** Opening SUPPLIED MATERIAL block **

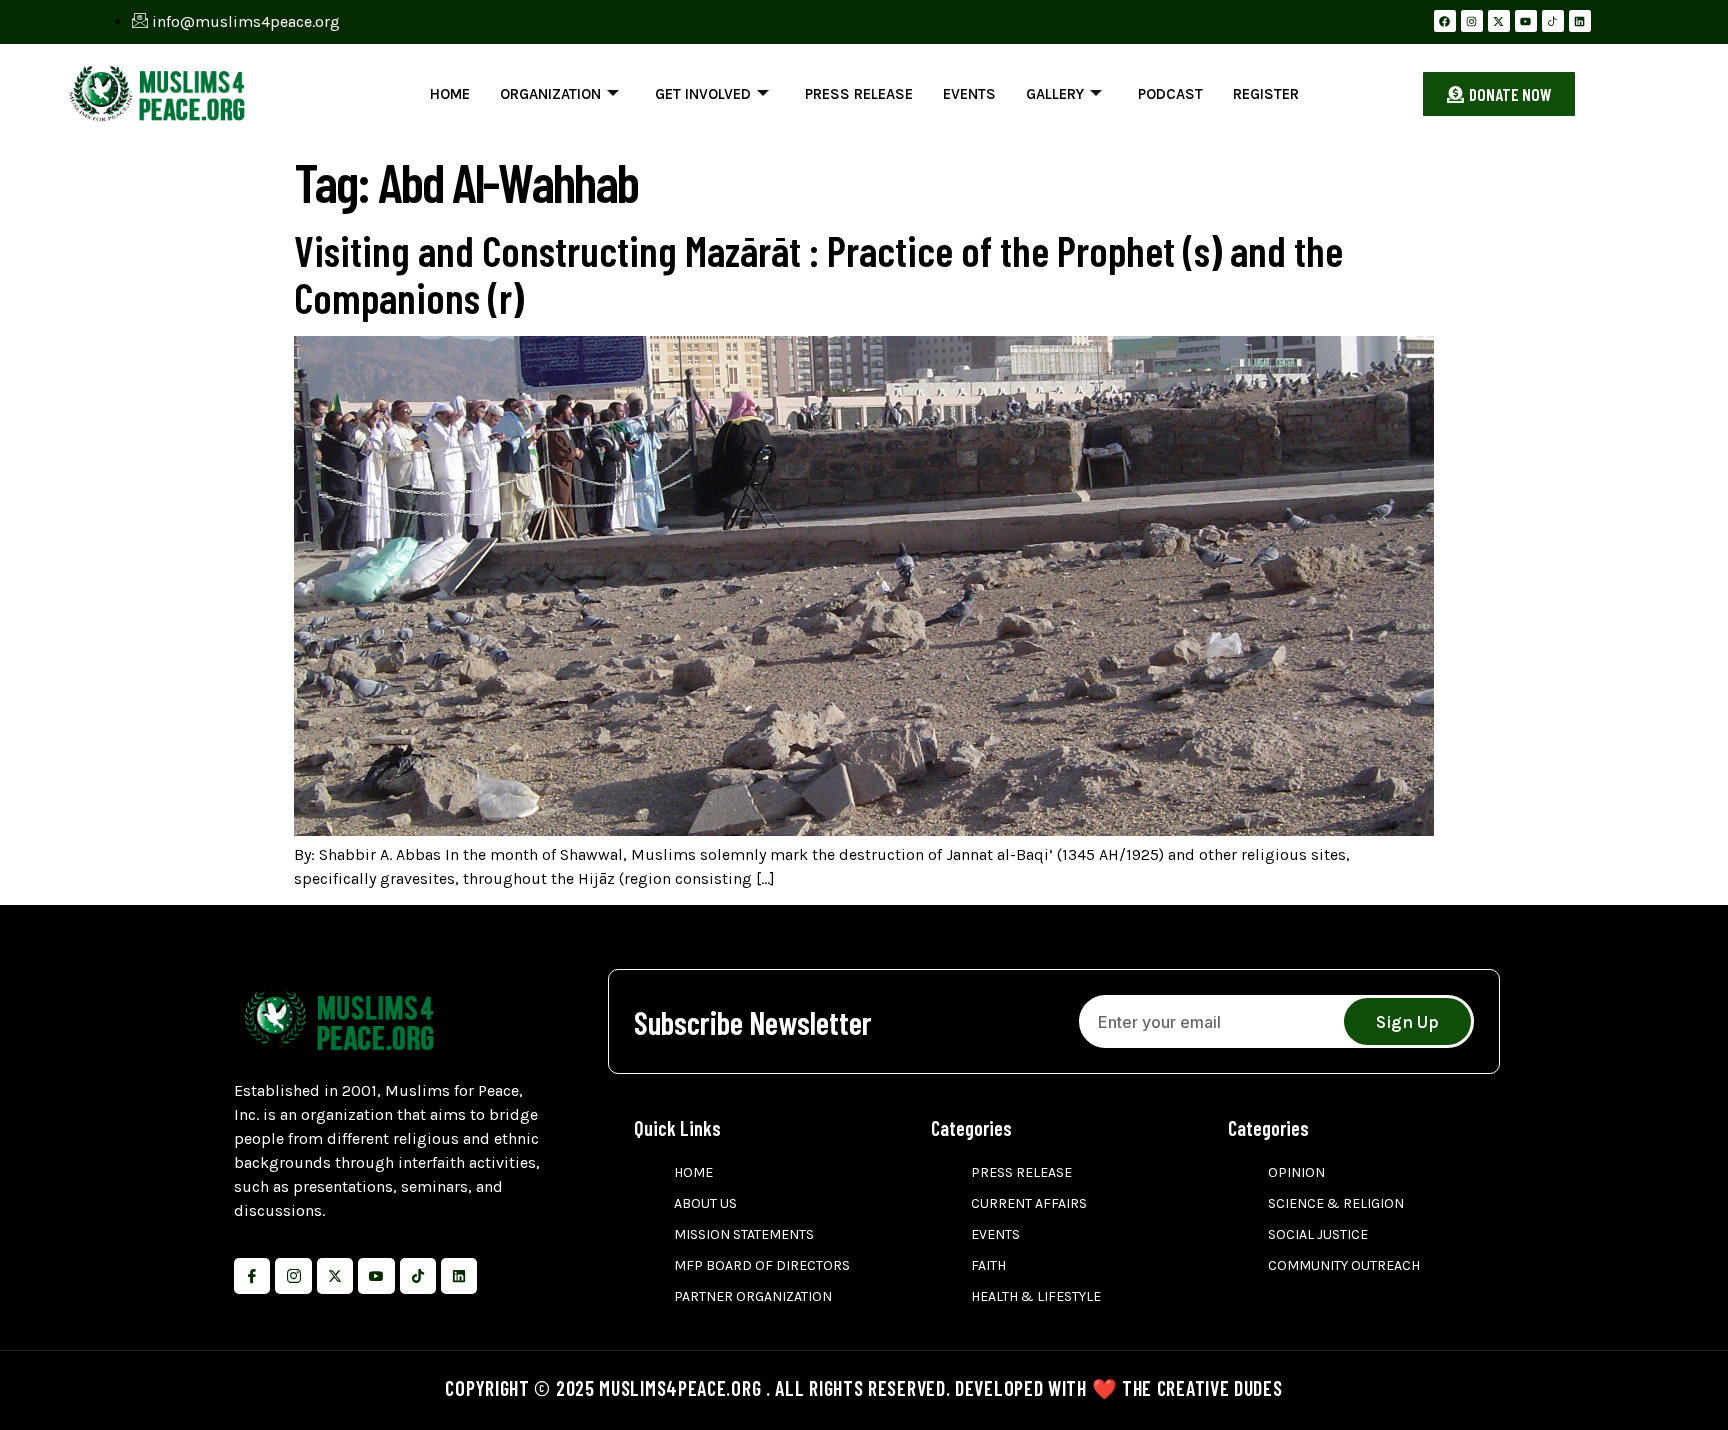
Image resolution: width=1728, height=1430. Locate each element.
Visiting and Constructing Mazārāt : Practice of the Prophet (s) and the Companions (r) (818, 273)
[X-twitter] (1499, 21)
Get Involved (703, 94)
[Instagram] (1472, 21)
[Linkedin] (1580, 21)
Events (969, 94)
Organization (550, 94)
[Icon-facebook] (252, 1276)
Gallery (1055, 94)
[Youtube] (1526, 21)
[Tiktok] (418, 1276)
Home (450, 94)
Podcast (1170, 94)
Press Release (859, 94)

** Closing SUPPLIED MATERIAL block **

**WHAT YOU NEED TO DO**
Please set down each line of the data above exactly as written, without the pictures.

**SOLUTION TO THE EXERCISE**
Image resolution: width=1728, height=1430. Locate each element.
Visiting and Constructing Mazārāt : Practice of the Prophet (s) and the Companions (r) (818, 273)
[X-twitter] (1499, 21)
Get Involved (703, 94)
[Instagram] (1472, 21)
[Linkedin] (1580, 21)
Events (969, 94)
Organization (550, 94)
[Icon-facebook] (252, 1276)
Gallery (1055, 94)
[Youtube] (1526, 21)
[Tiktok] (418, 1276)
Home (450, 94)
Podcast (1170, 94)
Press Release (859, 94)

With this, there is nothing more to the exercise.